>> Begin Records for the exercise
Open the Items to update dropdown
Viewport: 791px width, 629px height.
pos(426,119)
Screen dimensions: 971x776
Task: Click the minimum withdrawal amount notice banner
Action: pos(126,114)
>> End Records for the exercise
Written task – Write out every row above verbatim, preserving its original order and line breaks.

Solution –
Open the Items to update dropdown
Viewport: 791px width, 629px height.
pos(426,119)
Screen dimensions: 971x776
Task: Click the minimum withdrawal amount notice banner
Action: pos(126,114)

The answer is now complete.